%%
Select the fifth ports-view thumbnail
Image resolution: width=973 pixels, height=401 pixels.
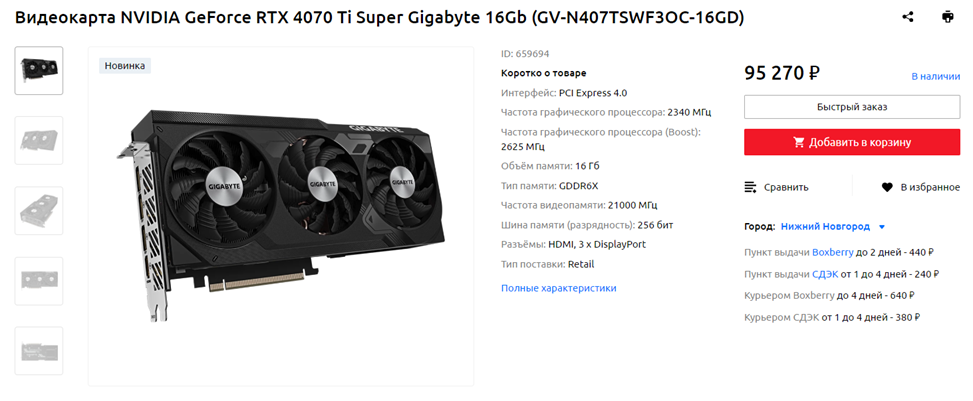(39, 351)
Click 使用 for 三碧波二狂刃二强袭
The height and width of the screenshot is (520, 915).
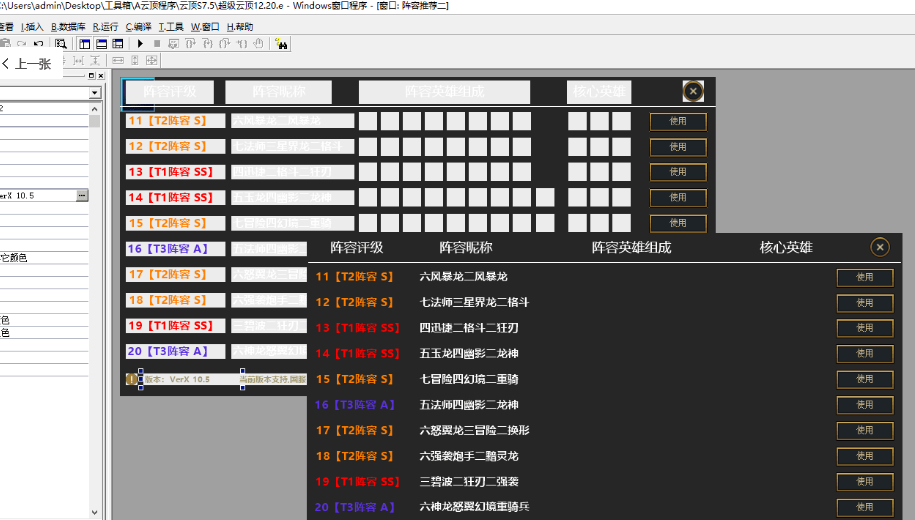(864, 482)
%%
▶ **What is needed**: Rewrite the rows above, changing "screenshot" to "page image" and keeping everything else the same. Leave the pictures out.

▶ **Final answer**:
Select the fifth ports-view thumbnail
Image resolution: width=973 pixels, height=401 pixels.
(39, 351)
Click 使用 for 三碧波二狂刃二强袭
The height and width of the page image is (520, 915).
(864, 482)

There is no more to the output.